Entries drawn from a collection
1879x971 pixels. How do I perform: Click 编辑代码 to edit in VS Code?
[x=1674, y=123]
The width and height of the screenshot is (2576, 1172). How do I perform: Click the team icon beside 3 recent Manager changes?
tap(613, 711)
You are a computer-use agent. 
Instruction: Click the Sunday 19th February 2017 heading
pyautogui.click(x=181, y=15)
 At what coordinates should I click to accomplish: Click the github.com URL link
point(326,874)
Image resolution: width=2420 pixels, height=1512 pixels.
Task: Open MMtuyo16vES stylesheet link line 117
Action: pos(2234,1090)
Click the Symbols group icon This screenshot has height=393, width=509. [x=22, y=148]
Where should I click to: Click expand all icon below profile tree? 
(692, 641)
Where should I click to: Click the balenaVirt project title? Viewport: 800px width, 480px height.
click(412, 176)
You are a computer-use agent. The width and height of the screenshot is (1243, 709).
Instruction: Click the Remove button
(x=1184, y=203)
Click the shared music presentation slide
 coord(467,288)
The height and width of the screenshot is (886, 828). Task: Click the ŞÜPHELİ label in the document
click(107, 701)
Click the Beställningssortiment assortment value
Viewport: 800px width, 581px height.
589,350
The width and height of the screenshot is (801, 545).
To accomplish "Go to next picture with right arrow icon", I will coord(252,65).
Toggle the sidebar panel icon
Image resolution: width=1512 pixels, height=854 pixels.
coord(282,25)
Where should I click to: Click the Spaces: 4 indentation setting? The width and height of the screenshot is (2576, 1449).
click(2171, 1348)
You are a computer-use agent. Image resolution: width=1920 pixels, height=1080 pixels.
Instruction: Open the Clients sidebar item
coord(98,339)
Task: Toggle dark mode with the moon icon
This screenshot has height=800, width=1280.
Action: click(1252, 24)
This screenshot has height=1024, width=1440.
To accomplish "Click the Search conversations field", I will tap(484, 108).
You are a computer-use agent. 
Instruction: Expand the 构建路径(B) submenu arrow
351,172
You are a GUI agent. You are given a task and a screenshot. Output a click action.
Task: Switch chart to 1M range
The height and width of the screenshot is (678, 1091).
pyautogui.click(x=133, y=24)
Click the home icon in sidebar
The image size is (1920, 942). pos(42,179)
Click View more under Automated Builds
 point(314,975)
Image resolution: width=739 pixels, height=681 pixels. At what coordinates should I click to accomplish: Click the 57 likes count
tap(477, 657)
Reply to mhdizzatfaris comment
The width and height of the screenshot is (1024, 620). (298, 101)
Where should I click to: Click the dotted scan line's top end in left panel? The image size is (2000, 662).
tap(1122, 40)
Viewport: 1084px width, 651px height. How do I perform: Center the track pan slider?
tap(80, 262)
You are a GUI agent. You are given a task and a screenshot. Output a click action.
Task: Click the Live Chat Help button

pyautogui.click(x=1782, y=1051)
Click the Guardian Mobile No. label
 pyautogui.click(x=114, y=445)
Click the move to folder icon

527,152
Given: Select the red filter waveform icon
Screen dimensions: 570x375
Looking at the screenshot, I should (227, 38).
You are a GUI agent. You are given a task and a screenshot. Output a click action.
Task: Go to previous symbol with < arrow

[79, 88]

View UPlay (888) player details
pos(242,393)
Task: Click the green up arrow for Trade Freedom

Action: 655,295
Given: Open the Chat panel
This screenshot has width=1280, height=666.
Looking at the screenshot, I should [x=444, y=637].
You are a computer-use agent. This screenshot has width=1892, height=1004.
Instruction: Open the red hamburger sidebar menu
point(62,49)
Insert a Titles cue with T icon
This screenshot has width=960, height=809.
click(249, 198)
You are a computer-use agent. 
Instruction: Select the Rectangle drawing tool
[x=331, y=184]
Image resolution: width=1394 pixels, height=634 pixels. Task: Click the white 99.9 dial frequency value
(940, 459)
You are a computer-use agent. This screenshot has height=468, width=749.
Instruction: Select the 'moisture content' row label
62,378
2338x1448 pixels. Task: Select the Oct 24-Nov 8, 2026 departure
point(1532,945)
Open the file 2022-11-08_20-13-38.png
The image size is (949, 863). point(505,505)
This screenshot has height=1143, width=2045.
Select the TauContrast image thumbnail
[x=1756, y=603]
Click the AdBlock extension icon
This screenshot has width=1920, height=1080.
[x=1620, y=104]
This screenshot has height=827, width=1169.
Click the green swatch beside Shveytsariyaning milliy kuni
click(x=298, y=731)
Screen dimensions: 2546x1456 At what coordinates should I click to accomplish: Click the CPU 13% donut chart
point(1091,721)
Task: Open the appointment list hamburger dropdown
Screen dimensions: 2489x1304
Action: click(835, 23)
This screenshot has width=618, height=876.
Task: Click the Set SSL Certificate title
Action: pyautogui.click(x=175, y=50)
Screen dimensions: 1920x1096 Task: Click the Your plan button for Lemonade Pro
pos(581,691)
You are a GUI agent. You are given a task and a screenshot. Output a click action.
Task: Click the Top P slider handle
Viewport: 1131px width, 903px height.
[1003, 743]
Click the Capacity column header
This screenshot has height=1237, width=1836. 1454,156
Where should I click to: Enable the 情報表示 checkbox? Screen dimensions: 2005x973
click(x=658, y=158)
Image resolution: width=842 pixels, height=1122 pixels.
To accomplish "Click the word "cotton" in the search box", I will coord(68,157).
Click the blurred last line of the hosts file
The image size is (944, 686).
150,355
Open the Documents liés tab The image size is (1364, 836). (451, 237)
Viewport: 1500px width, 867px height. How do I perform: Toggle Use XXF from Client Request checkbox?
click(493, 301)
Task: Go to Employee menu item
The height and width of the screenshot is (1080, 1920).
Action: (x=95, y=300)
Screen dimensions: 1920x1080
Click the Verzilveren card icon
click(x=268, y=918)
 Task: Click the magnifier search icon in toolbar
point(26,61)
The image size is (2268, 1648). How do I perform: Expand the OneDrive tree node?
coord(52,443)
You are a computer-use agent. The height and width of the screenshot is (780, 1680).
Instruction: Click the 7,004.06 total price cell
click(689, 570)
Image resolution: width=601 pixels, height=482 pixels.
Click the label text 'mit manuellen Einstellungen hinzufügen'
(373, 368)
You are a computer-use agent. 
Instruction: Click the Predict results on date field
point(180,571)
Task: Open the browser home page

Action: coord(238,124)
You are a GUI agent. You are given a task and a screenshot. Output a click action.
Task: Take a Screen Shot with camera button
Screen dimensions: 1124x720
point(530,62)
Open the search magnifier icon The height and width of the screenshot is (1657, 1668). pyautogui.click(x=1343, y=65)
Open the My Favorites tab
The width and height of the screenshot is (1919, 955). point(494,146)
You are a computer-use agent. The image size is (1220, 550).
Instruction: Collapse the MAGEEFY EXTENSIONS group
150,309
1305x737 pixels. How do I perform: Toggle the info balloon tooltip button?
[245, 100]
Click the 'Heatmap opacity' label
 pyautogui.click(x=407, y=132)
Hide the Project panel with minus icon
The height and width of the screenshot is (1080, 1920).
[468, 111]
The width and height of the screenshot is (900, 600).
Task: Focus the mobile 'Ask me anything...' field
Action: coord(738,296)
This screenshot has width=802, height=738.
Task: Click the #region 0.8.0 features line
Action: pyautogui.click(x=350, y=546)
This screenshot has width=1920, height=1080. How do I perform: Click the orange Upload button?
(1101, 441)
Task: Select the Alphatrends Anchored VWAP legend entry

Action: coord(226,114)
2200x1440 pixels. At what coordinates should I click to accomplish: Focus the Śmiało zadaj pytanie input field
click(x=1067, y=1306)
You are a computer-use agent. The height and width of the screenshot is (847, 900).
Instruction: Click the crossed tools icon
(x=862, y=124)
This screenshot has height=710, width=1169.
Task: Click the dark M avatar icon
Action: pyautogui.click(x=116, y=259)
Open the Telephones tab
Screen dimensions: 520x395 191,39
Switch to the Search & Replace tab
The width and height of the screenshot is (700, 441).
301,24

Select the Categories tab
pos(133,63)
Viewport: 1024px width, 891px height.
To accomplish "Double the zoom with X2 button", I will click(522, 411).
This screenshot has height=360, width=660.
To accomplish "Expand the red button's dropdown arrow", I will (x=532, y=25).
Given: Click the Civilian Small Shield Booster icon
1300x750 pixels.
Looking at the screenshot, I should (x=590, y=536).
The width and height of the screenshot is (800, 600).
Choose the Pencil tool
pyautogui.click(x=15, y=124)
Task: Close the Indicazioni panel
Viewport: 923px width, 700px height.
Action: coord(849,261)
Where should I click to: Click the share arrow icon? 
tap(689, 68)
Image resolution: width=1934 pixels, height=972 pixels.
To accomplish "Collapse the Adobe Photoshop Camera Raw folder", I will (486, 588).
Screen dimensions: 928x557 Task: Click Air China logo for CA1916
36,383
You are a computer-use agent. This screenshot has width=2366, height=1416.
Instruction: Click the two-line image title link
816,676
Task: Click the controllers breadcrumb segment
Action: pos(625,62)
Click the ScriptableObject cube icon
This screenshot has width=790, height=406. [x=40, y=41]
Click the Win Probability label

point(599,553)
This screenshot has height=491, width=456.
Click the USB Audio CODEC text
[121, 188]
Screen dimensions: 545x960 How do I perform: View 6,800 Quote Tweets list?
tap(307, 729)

What is being asked:
Reproduce the items word for word, beginning at the very first line and stopping after the line that contains "tap(613, 711)".

Reply to the exercise:
1879x971 pixels. How do I perform: Click 编辑代码 to edit in VS Code?
[x=1674, y=123]
The width and height of the screenshot is (2576, 1172). How do I perform: Click the team icon beside 3 recent Manager changes?
tap(613, 711)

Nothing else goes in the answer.